Abstract

Rising drug resistance is limiting treatment options for infections by methicillin-resistant Staphylococcus aureus (MRSA). Herein we provide new evidence that wall teichoic acid (WTA) biogenesis is a remarkable antibacterial target with the capacity to destabilize the cooperative action of penicillin-binding proteins (PBPs) that underlie β-lactam resistance in MRSA. Deletion of gene tarO, encoding the first step of WTA synthesis, resulted in the restoration of sensitivity of MRSA to a unique profile of β-lactam antibiotics with a known selectivity for penicillin binding protein 2 (PBP2).
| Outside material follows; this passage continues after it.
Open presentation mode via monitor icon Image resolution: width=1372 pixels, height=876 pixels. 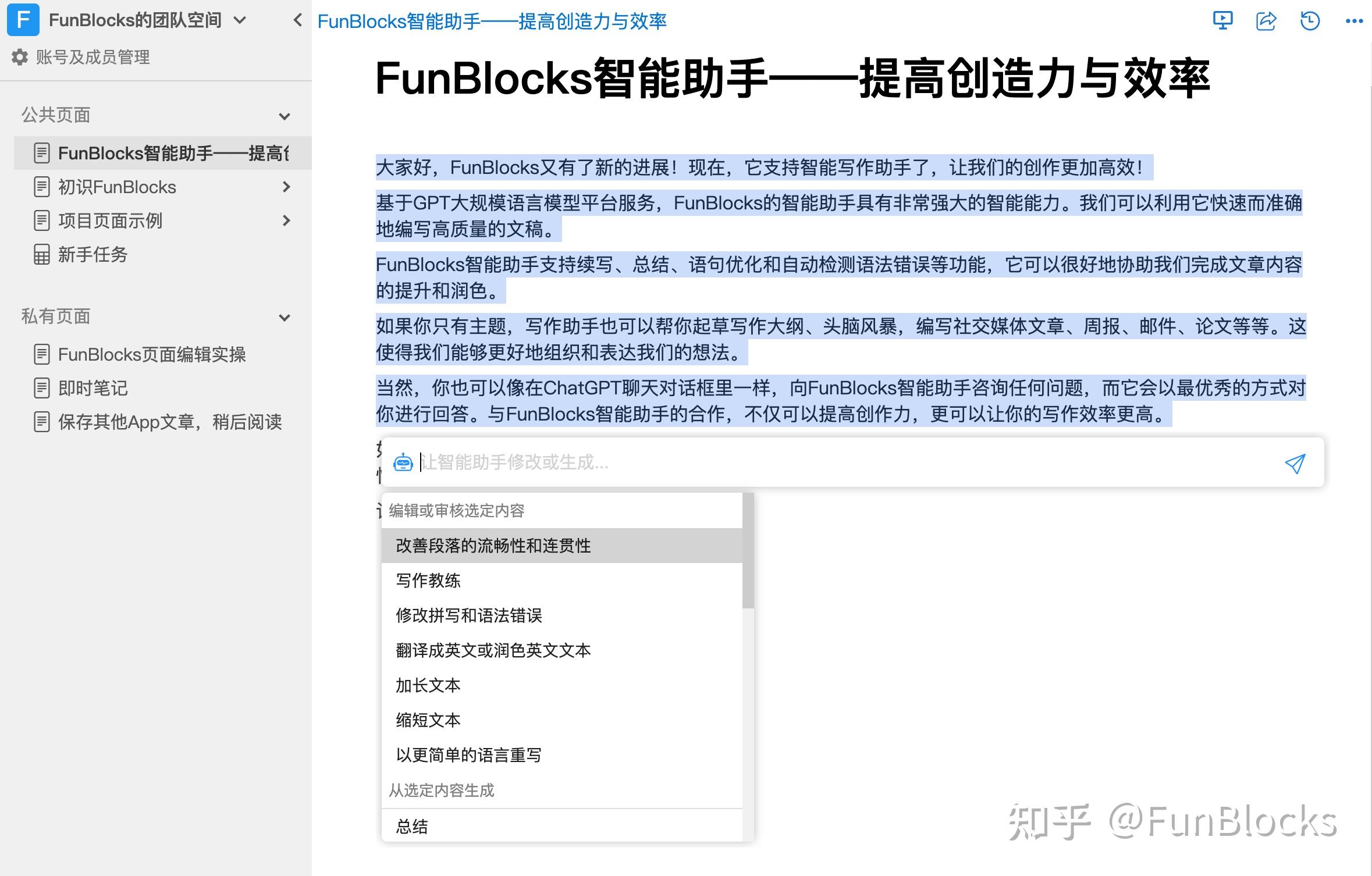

Of these, cefuroxime was used as a probe to screen for previously approved drugs with a cryptic capacity to potentiate its activity against MRSA. Ticlopidine, the antiplatelet drug Ticlid, strongly potentiated cefuroxime, and this synergy was abolished in strains lacking tarO. The combination was also effective in a Galleria mellonella model of infection. Using both genetic and biochemical strategies, we determined the molecular target of ticlopidine as the N-acetylglucosamine-1-phosphate transferase encoded in gene tarO and provide evidence that WTA biogenesis represents an Achilles heel supporting the cooperative function of PBP2 and PBP4 in creating highly cross-linked muropeptides in the peptidoglycan of S. aureus. This approach represents a new paradigm to tackle MRSA infection.